The story begins with Phil and his news crew (Rita the producer, and Larry the camera man) head to Punxsutawney, Pennsylvania to cover the groundhog day festivities. The groundhog (whose name, consequentially, is also Phil) ominously “predicts” a long winter. Contrary to the prediction of Phil the weatherman, a massive blizzard hits, forcing the crew to stay the night in Punxsutawney. This is when the cycle begins. In this video, Phil Connors begins to realize what is happening to him.
Obviously distressing for the first few days, Phil ultimately learns to cope with the fact of his strange new existence. In the process of analyzing and accepting his situation, Phil reveals more and more levels of his psyche.
His initial reaction upon recognizing what is happening is to find ways to take advantage of the cycle for his own benefit: seducing women, stealing money, and living, literally, without a care for tomorrow. Phil has found power, and is using it to his own selfish ends.
This honeymoon phase doesn’t last forever. It’s impossible to know how many groundhog days Phil experienced; some have estimated in the ten thousand day range, others far more. As the day keeps grinding on, Phil grows tired of the usual debauchery. Exhausted by the cycle, and worried that it might never end, Phil becomes increasingly existential. He acts recklessly, interrogates his clueless peers about what he should do, and is driven to the point of insanity.
His woe reaches a climax, and he commits suicide. Well, almost. Upon death, he instantly wakes up at 6:00 a.m., with the same song playing, the same sun shining, and the same depression dominating his existence. Still in total rejection of the cycle that won’t let him go, Phil attempts suicide again. And again. And again and again and so forth. After countless deaths, the hopelessness of Phil’s situation is evident.
Repeatedly throughout the film, Phil is begged for change by an old homeless man. Every single time, a countless number of times, Phil turns the man down. But when Phil discovers that the day he has been reliving is in fact the day of the old man’s death, he is thrown into despair. Over and over he tries to save the old man’s life, but to no avail. Absolutely nothing can be done. Much like Billy Pilgrim, Phil is forced to accept the impotence of his position, and simply face the fate that time has handed him.

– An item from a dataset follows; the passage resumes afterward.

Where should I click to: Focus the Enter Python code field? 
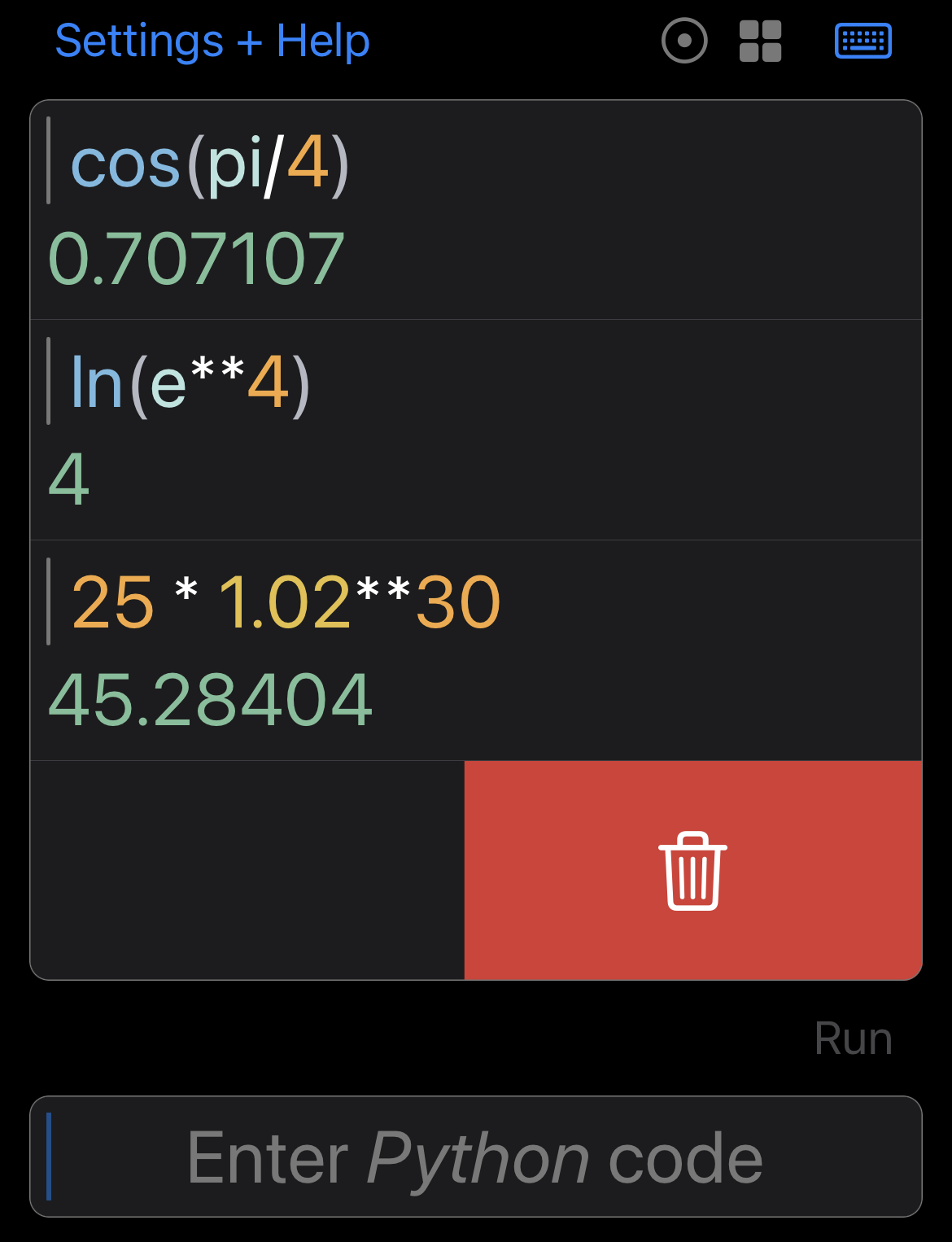click(476, 1157)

This marks the turning point in Phil’s journey. His focus turns away from mere self-pleasure, and instead turns outward to the people around him. He begins taking steps to fundamentally improve his character, while simultaneously humbling himself. With an infinite amount of time at hand, he ultimately accomplishes his goal.
On the last day of the cycle, Phil reaches perfection. His good hearted producer, Rita, falls in love with him at last, despite hating him only a “day” before. Phil wakes up beside Rita, and discovers that groundhog day has finally ended. Phil mentions that he would like to stay in Punxsutawney – the place that he so desperately wanted to leave earlier – indicating that he truly has eliminated his nagging desire to escape his fate.
I chose this film because I just like it so darn much. Its intriguing premise and deep philosophical musings elevate it above the point of being a mere comedy. Every time I watch this film, I find a new meaning within it that I had ever even considered before. And that is what good entertainment, and good art, is all about.